**WORK ORDER**
Retype the records exactly, with nothing added or dropped.

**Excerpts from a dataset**

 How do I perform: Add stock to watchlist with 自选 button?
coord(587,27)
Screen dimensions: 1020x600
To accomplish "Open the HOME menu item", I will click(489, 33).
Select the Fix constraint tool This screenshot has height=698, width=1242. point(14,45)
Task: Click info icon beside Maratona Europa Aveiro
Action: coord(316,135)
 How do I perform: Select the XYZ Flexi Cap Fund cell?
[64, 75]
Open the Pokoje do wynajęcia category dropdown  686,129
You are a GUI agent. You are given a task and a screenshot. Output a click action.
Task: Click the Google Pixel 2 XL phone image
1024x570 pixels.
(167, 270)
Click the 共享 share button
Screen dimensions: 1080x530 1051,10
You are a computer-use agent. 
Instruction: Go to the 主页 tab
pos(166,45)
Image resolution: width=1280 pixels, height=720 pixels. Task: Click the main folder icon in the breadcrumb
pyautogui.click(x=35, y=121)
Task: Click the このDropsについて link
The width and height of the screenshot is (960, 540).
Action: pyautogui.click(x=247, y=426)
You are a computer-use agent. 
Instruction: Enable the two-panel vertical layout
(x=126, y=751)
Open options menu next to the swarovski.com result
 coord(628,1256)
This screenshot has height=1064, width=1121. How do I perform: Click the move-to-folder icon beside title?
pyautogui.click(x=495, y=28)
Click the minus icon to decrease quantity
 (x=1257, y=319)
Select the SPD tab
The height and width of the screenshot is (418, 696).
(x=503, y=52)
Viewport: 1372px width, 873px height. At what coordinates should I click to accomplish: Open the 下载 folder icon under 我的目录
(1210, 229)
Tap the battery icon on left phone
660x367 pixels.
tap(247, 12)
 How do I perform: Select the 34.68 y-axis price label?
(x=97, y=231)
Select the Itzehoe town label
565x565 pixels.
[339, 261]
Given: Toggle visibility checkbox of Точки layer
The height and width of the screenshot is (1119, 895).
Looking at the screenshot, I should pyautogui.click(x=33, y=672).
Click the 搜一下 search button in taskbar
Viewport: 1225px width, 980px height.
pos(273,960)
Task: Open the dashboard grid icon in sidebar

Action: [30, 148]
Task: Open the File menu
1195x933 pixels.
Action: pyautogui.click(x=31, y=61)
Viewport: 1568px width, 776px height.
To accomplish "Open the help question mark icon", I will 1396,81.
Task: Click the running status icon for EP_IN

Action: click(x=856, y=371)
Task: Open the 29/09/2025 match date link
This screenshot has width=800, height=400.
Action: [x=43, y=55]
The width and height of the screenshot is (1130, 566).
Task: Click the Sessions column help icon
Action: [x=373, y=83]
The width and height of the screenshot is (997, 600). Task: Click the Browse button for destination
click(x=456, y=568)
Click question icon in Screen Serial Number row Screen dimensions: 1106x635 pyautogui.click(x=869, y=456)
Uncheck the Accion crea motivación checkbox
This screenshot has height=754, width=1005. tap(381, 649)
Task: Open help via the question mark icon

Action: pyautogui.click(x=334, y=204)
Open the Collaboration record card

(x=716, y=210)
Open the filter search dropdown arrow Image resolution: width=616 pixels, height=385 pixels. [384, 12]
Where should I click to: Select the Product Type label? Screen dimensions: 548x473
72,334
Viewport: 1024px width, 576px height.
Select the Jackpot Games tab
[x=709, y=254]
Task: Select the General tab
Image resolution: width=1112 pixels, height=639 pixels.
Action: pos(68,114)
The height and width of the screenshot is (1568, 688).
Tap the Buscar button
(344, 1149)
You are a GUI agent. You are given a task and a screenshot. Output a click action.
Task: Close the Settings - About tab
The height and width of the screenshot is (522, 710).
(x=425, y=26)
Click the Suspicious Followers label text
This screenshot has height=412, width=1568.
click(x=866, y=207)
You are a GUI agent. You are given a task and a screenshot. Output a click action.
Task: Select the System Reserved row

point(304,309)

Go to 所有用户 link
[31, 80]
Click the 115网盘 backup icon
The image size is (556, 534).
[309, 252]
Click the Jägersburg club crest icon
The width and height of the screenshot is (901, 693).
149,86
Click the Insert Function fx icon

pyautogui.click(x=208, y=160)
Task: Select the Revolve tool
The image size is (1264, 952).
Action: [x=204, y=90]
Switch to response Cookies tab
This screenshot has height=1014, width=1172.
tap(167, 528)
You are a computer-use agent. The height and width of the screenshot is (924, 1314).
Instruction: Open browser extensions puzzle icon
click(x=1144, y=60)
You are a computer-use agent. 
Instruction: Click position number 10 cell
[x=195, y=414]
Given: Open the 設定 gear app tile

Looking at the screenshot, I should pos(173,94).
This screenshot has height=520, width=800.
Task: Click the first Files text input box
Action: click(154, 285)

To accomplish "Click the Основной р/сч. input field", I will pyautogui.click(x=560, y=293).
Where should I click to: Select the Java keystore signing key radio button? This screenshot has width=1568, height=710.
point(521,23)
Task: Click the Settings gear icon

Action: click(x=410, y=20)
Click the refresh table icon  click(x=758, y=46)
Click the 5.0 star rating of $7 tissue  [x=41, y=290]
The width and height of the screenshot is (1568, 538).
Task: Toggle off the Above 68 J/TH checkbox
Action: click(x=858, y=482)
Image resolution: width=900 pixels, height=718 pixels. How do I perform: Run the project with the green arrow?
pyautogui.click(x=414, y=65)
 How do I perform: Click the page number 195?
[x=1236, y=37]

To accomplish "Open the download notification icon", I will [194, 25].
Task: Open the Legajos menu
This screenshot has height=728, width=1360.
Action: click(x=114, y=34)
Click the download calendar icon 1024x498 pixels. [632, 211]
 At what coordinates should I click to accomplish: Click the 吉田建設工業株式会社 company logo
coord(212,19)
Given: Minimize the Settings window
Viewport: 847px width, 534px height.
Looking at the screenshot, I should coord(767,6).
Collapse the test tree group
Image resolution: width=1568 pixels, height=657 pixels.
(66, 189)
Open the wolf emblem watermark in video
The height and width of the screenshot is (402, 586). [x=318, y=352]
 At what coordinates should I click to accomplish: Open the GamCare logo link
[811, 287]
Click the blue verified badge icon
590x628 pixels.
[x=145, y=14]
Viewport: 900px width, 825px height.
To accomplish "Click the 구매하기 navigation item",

**SOLVED EXERCISE**
 How do I perform: Add stock to watchlist with 自选 button?
coord(587,27)
Screen dimensions: 1020x600
To accomplish "Open the HOME menu item", I will click(489, 33).
Select the Fix constraint tool This screenshot has height=698, width=1242. point(14,45)
Task: Click info icon beside Maratona Europa Aveiro
Action: coord(316,135)
 How do I perform: Select the XYZ Flexi Cap Fund cell?
[64, 75]
Open the Pokoje do wynajęcia category dropdown  686,129
You are a GUI agent. You are given a task and a screenshot. Output a click action.
Task: Click the Google Pixel 2 XL phone image
1024x570 pixels.
(167, 270)
Click the 共享 share button
Screen dimensions: 1080x530 1051,10
You are a computer-use agent. 
Instruction: Go to the 主页 tab
pos(166,45)
Image resolution: width=1280 pixels, height=720 pixels. Task: Click the main folder icon in the breadcrumb
pyautogui.click(x=35, y=121)
Task: Click the このDropsについて link
The width and height of the screenshot is (960, 540).
Action: pyautogui.click(x=247, y=426)
You are a computer-use agent. 
Instruction: Enable the two-panel vertical layout
(x=126, y=751)
Open options menu next to the swarovski.com result
 coord(628,1256)
This screenshot has height=1064, width=1121. How do I perform: Click the move-to-folder icon beside title?
pyautogui.click(x=495, y=28)
Click the minus icon to decrease quantity
 (x=1257, y=319)
Select the SPD tab
The height and width of the screenshot is (418, 696).
(x=503, y=52)
Viewport: 1372px width, 873px height. At what coordinates should I click to accomplish: Open the 下载 folder icon under 我的目录
(1210, 229)
Tap the battery icon on left phone
660x367 pixels.
tap(247, 12)
 How do I perform: Select the 34.68 y-axis price label?
(x=97, y=231)
Select the Itzehoe town label
565x565 pixels.
[339, 261]
Given: Toggle visibility checkbox of Точки layer
The height and width of the screenshot is (1119, 895).
Looking at the screenshot, I should pyautogui.click(x=33, y=672).
Click the 搜一下 search button in taskbar
Viewport: 1225px width, 980px height.
pos(273,960)
Task: Open the dashboard grid icon in sidebar

Action: [30, 148]
Task: Open the File menu
1195x933 pixels.
Action: pyautogui.click(x=31, y=61)
Viewport: 1568px width, 776px height.
To accomplish "Open the help question mark icon", I will 1396,81.
Task: Click the running status icon for EP_IN

Action: click(x=856, y=371)
Task: Open the 29/09/2025 match date link
This screenshot has width=800, height=400.
Action: [x=43, y=55]
The width and height of the screenshot is (1130, 566).
Task: Click the Sessions column help icon
Action: [x=373, y=83]
The width and height of the screenshot is (997, 600). Task: Click the Browse button for destination
click(x=456, y=568)
Click question icon in Screen Serial Number row Screen dimensions: 1106x635 pyautogui.click(x=869, y=456)
Uncheck the Accion crea motivación checkbox
This screenshot has height=754, width=1005. tap(381, 649)
Task: Open help via the question mark icon

Action: pyautogui.click(x=334, y=204)
Open the Collaboration record card

(x=716, y=210)
Open the filter search dropdown arrow Image resolution: width=616 pixels, height=385 pixels. [384, 12]
Where should I click to: Select the Product Type label? Screen dimensions: 548x473
72,334
Viewport: 1024px width, 576px height.
Select the Jackpot Games tab
[x=709, y=254]
Task: Select the General tab
Image resolution: width=1112 pixels, height=639 pixels.
Action: pos(68,114)
The height and width of the screenshot is (1568, 688).
Tap the Buscar button
(344, 1149)
You are a GUI agent. You are given a task and a screenshot. Output a click action.
Task: Close the Settings - About tab
The height and width of the screenshot is (522, 710).
(x=425, y=26)
Click the Suspicious Followers label text
This screenshot has height=412, width=1568.
click(x=866, y=207)
You are a GUI agent. You are given a task and a screenshot. Output a click action.
Task: Select the System Reserved row

point(304,309)

Go to 所有用户 link
[31, 80]
Click the 115网盘 backup icon
The image size is (556, 534).
[309, 252]
Click the Jägersburg club crest icon
The width and height of the screenshot is (901, 693).
149,86
Click the Insert Function fx icon

pyautogui.click(x=208, y=160)
Task: Select the Revolve tool
The image size is (1264, 952).
Action: [x=204, y=90]
Switch to response Cookies tab
This screenshot has height=1014, width=1172.
tap(167, 528)
You are a computer-use agent. The height and width of the screenshot is (924, 1314).
Instruction: Open browser extensions puzzle icon
click(x=1144, y=60)
You are a computer-use agent. 
Instruction: Click position number 10 cell
[x=195, y=414]
Given: Open the 設定 gear app tile

Looking at the screenshot, I should pos(173,94).
This screenshot has height=520, width=800.
Task: Click the first Files text input box
Action: click(154, 285)

To accomplish "Click the Основной р/сч. input field", I will pyautogui.click(x=560, y=293).
Where should I click to: Select the Java keystore signing key radio button? This screenshot has width=1568, height=710.
point(521,23)
Task: Click the Settings gear icon

Action: click(x=410, y=20)
Click the refresh table icon  click(x=758, y=46)
Click the 5.0 star rating of $7 tissue  [x=41, y=290]
The width and height of the screenshot is (1568, 538).
Task: Toggle off the Above 68 J/TH checkbox
Action: click(x=858, y=482)
Image resolution: width=900 pixels, height=718 pixels. How do I perform: Run the project with the green arrow?
pyautogui.click(x=414, y=65)
 How do I perform: Click the page number 195?
[x=1236, y=37]

To accomplish "Open the download notification icon", I will [194, 25].
Task: Open the Legajos menu
This screenshot has height=728, width=1360.
Action: click(x=114, y=34)
Click the download calendar icon 1024x498 pixels. [632, 211]
 At what coordinates should I click to accomplish: Click the 吉田建設工業株式会社 company logo
coord(212,19)
Given: Minimize the Settings window
Viewport: 847px width, 534px height.
Looking at the screenshot, I should coord(767,6).
Collapse the test tree group
Image resolution: width=1568 pixels, height=657 pixels.
(66, 189)
Open the wolf emblem watermark in video
The height and width of the screenshot is (402, 586). [x=318, y=352]
 At what coordinates should I click to accomplish: Open the GamCare logo link
[811, 287]
Click the blue verified badge icon
590x628 pixels.
[x=145, y=14]
Viewport: 900px width, 825px height.
To accomplish "Click the 구매하기 navigation item",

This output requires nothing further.